--- Document extract ---

1992-98 Grand Cherokee Fast Ratio Power Steering Gears
YEAR ALPHA CODE ORIGINAL APPLICATION GEARRATIO EFFORT T-BAR SIZE TRAVEL
1992.5-93-94 AL Jeep Grand Cherokee 12.7:1 20-26 0.195 Dia 43deg 45min
1995 JH Jeep Grand Cherokee 12.7:1 20-26 0.195 Dia 43deg 45min
1996 KD Jeep Grand Cherokee 12.7:1 20-26 0.195 Dia 43deg 45min
1997-98 WK Jeep Grand Cherokee 12.7:1 20-26 0.195 Dia 43deg 45min

Lee Manufacturing 888-698-6679 http://lee-powersteering.com/steering-gears.htm

Rag joint from:
1977 thru 1982 Chevrolet and GMC C/K (2 wheel and 4 wheel drive) Pickup Trucks
1977 and 1978 Camaro, Firebird, and Nova
1979 Nova
1983 thru 1986 Chevrolet and GMC C (2 wheel drive only) Pickup Trucks
 
#21 ·
While I was pulling the steering box of the jeep today, I noticed the power steering pump looked like a lsx pump. All I needed to do was pull the pulley off and reinstall it backwards,and it fit into the ATI Procharger power steering relocator kit. $80 bucks at the local LKQ was all it took to get back on track with my Procharged LQ4 72 chevelle project. Thanks Guys!:hurray:
 
#22 ·
I did the swap today using a 1998 JGC box rebuilt from autozoneEverything hooked up fine except I am having a n issue with the pitman arm.It appears that the shaft on the JGC box is smaller than the inside diameter of the original 1967 Chevelle pitman arm and it is a very sloppy fit.I do not beleive that my arm is gonna work with this box,because it will not spline up properly.Has anybody seen this before and if so what was the remedy.Im stuck until I get an answer.I was using a 1998 JGC Box,Lees line adapters and original PS hoses from remote resovoir.Help me out guys
 
#23 ·
Did this swap over the weekend using a junkyard jeep box and the $10 advance rag joint.

The difference is AWESOME. Excellent road feel, no slop, and the quick ratio is an excellent bonus. Mine is barely over 2 turns lock to lock (might be limited a hair due to oil pan/tie rod clearances).

I now just need to find a pressure line that has a straight 2" o-ring joint on the pump side (99 corvette PS pump, curved lines won't work) and jeep fitting on the box side. Right now I'm using a compression fitting like I was on my stock box to join 2 different lines on the hardline section right before the box.

---

#### Task objective
Supply the next part of the forum thread on fitting a Jeep Grand Cherokee steering gear, beginning after its last sentence. The data that follow come from a separate source.

--- Exercise data ---

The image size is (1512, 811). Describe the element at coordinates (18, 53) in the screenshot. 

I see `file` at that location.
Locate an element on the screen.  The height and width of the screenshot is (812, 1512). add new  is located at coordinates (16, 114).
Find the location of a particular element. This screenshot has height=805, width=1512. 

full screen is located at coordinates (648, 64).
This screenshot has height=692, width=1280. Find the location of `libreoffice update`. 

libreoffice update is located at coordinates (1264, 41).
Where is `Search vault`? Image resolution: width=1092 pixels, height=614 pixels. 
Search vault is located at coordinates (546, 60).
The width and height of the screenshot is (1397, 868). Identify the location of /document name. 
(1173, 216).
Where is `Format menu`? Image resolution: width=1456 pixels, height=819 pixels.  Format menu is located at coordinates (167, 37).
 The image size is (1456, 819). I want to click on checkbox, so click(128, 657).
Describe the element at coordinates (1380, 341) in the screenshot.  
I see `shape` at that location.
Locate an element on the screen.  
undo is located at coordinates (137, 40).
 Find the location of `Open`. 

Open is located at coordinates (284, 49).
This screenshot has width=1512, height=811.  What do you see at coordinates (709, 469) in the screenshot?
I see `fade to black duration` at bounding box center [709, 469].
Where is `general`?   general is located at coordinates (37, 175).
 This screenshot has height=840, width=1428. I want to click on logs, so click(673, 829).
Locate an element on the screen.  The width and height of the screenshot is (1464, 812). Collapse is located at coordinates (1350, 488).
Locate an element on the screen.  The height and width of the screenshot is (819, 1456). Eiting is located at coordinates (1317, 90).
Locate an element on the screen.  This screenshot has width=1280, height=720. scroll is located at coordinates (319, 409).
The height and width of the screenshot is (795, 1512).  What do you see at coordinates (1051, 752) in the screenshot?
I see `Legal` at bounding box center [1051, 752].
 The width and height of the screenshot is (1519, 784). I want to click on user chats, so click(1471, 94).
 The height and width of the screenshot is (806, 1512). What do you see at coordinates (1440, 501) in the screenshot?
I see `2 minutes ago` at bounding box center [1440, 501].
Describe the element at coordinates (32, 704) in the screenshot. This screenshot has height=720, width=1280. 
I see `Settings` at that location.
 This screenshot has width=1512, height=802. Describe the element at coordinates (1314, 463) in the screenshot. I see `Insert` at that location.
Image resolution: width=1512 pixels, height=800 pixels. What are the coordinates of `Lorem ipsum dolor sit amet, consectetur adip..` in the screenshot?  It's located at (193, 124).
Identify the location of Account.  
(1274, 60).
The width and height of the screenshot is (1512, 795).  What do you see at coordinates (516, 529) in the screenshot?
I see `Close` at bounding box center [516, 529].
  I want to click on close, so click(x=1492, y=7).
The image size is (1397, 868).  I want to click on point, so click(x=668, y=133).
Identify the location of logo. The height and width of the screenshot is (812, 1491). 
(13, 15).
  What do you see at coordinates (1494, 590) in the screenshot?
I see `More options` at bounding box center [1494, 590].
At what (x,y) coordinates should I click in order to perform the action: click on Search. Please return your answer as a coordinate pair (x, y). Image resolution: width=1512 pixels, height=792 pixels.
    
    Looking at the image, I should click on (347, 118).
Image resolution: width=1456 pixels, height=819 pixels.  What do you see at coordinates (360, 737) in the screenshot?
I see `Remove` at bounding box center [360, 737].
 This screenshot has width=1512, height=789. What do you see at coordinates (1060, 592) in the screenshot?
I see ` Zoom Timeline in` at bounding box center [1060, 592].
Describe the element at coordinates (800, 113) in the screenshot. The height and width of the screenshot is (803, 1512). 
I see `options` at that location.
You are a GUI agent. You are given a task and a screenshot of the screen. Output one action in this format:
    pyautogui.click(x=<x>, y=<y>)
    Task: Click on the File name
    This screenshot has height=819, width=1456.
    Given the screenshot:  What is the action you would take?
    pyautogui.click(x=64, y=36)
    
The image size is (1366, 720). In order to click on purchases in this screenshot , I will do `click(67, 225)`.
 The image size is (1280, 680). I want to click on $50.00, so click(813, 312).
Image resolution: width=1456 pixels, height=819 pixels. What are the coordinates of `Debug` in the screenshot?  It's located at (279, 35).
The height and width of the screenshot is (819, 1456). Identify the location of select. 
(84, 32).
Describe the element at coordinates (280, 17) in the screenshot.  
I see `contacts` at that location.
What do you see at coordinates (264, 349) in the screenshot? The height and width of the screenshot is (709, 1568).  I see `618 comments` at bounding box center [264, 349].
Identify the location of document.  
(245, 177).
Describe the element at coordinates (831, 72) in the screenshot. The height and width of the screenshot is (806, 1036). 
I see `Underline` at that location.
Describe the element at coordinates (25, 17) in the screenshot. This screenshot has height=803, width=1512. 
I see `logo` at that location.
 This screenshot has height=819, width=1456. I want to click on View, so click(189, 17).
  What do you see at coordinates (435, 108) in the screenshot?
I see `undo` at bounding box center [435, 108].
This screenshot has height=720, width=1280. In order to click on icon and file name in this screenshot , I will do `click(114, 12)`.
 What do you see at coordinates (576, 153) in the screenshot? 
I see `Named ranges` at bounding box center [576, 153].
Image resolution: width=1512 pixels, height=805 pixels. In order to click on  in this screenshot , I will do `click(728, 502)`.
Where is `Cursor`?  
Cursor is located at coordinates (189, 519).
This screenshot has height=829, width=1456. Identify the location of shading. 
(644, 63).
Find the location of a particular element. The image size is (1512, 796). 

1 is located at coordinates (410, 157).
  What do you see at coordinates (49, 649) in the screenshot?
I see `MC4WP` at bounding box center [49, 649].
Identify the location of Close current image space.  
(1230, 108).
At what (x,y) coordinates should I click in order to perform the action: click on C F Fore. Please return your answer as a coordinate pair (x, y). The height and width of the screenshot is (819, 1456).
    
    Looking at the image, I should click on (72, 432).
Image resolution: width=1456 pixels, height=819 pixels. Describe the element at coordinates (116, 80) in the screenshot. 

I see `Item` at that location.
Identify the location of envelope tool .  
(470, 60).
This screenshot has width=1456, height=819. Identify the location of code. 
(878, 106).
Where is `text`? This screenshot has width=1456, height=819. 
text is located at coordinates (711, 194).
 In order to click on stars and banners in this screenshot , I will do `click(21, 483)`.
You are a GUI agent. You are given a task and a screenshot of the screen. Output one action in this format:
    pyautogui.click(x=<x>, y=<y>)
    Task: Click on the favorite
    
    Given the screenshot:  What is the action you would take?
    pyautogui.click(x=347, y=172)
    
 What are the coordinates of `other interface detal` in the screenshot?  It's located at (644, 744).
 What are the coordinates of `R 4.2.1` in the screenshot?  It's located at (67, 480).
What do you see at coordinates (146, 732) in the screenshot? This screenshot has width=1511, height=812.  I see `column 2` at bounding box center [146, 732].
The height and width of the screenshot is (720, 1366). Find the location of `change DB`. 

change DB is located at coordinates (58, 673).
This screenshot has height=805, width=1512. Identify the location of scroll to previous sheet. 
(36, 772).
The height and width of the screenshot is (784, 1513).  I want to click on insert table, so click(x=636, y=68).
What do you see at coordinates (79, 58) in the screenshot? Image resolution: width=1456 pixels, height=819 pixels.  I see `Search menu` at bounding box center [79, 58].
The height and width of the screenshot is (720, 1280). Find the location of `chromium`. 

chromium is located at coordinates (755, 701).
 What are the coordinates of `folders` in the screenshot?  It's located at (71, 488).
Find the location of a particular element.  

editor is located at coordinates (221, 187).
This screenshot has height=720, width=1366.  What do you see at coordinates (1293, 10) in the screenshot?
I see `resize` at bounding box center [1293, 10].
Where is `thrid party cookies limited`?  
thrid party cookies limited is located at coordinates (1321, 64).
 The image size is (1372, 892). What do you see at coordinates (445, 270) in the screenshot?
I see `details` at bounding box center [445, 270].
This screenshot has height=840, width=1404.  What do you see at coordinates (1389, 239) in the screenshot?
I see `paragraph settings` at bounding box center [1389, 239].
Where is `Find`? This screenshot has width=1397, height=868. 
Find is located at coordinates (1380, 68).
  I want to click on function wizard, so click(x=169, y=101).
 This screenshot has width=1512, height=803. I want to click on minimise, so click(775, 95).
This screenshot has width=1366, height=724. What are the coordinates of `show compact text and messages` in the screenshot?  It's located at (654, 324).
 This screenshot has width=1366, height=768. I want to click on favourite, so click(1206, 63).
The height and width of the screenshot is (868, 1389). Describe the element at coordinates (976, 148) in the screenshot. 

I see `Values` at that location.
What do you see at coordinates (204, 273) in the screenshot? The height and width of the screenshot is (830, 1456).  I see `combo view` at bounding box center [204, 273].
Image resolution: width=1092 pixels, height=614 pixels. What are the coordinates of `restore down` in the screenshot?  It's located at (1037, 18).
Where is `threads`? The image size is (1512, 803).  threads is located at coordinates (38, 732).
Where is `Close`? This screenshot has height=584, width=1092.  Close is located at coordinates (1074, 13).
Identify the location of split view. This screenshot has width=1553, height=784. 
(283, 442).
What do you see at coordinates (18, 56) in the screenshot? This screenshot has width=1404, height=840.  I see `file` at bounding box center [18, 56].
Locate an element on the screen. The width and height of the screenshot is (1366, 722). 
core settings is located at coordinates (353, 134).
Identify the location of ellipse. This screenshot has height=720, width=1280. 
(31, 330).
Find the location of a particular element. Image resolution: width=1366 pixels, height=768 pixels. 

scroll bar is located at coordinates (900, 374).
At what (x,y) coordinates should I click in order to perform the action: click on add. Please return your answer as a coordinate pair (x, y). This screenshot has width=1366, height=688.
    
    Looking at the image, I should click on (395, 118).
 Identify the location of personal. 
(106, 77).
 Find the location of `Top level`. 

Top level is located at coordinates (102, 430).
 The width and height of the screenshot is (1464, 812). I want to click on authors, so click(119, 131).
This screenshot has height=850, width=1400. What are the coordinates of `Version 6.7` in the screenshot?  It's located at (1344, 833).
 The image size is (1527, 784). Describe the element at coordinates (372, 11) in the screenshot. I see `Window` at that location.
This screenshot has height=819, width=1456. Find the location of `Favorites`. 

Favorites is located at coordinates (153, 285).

---

#### Written response
 
#25 ·
I've been wanting to do this swap for awhile but I don't have any power steering equipment whatsoever. Mine's a 66 with a big block but doesn't have a power steering pump or anything. I've read that the reservoir needs to be mounted externally, on the radiator support I think, for this to work due to space limitations. Does anyone know what else I would need, or more accurately, what part numbers or where to get them for this setup? Thanks for any info anyone can provide.
 
#27 ·
Recently, I read an article on the Jeep swap-over and it mentioned that you have to change the pressure valve in the stock GM PS pump to the higher pressure valve. However, I don't remember ever reading that in any of the forums. Can someone shine a light on this for me? When you swap over to the Jeep box and you use the original PS pump, did anyone change the pressure valve in the pump to the higher pressure valve? Or, did the stock pump work OK with just the hose change-over? Thanks!
 
#28 ·
The pressure valve is set to 950psi in pre-1970 cars, 1450psi in '70 and up, according to Jim Shea. If you've got a '70 or later car, you're fine, if not, you've got to take the pressure valve from the donor car, which is the fitting the pressure hose threads into on the back of the pump - it just unscrews. As an added bonus, a later pressure valve will have the later O-ring seal, but the pump end will be the same and will thread into your existing pump.